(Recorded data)
• • • •

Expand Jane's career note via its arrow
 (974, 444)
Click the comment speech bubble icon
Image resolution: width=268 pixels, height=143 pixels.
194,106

• • • •

▶ Short problem: Pull out each line of the records that contains the word "Expand".

▶ Exercise answer:
Expand Jane's career note via its arrow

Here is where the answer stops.